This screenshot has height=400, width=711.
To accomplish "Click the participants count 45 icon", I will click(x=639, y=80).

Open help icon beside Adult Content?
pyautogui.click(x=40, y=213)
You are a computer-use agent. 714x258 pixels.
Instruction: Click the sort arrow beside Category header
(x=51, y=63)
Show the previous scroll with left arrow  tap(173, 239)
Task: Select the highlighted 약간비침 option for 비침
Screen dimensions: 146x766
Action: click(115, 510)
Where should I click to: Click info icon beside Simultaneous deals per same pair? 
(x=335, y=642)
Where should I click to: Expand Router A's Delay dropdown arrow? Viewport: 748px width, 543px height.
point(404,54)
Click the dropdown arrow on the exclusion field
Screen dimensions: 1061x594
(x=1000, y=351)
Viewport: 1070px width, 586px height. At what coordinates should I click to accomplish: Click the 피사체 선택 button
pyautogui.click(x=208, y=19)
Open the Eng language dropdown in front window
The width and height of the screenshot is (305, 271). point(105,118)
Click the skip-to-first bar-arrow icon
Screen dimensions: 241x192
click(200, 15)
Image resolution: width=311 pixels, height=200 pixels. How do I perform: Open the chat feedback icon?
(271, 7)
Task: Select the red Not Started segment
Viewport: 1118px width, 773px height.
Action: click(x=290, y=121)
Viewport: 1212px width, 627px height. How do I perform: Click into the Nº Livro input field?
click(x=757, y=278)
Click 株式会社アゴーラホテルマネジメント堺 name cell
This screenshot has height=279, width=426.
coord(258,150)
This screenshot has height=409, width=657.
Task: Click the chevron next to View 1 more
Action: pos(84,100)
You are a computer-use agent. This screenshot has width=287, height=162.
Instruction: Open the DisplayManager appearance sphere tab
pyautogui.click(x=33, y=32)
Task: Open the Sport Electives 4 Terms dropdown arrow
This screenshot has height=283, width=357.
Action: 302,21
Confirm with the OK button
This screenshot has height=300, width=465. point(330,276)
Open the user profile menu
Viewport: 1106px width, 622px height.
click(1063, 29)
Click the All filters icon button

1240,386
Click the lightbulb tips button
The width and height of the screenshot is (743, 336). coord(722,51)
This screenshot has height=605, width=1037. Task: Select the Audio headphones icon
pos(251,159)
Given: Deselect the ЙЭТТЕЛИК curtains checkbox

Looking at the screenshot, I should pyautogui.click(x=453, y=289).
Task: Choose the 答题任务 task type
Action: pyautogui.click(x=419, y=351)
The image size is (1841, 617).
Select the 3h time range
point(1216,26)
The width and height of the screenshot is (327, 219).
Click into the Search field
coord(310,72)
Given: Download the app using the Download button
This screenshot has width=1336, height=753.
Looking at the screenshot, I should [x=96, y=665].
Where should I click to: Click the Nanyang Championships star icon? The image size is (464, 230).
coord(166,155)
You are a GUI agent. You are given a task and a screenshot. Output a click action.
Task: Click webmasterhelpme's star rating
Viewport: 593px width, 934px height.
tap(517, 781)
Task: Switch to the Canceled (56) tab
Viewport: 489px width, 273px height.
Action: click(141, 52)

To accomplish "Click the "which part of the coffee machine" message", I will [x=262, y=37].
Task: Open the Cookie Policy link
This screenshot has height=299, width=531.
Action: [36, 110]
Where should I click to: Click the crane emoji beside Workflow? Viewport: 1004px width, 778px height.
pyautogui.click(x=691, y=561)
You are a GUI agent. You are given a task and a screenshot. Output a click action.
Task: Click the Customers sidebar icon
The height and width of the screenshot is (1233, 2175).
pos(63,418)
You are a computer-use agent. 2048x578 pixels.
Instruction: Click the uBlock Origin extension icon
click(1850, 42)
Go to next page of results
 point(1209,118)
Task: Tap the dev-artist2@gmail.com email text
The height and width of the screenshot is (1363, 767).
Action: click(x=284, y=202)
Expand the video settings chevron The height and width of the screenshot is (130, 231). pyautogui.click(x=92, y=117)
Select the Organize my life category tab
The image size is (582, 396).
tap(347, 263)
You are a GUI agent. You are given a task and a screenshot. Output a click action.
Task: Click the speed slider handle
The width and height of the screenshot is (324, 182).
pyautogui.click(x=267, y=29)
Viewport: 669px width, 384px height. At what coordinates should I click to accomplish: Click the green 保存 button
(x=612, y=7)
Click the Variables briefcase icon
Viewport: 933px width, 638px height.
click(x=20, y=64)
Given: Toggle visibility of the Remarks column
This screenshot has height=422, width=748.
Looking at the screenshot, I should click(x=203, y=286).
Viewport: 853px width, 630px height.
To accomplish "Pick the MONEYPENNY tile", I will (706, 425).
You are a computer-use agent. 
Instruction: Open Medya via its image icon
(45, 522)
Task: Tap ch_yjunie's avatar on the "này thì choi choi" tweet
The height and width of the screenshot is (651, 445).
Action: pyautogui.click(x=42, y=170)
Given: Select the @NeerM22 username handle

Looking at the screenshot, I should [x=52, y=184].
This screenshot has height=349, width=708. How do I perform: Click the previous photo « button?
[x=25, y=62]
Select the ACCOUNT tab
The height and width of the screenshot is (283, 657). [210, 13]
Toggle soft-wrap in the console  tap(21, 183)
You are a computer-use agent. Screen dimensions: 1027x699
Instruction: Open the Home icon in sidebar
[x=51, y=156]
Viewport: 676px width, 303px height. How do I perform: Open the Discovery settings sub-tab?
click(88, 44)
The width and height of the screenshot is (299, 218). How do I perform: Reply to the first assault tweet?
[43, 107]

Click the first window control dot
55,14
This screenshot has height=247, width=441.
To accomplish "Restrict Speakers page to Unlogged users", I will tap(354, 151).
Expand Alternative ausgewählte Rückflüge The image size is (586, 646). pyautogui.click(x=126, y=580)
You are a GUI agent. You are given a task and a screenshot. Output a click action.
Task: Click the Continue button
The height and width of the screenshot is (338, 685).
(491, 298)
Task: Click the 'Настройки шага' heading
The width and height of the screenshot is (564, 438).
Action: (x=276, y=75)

* * * * * * *

EXERCISE: Rescale the entries between the lines holding "will [x=262, y=37]." and "Action: [36, 110]", inclusive: write those lines out again, requests included, with every click coordinate in the answers multiplied by 0.2 and rounded to a whole number, halves rounded up. Give only those lines.

OUTPUT BELOW:
To accomplish "Click the "which part of the coffee machine" message", I will [x=52, y=7].
Task: Open the Cookie Policy link
This screenshot has height=299, width=531.
Action: [7, 22]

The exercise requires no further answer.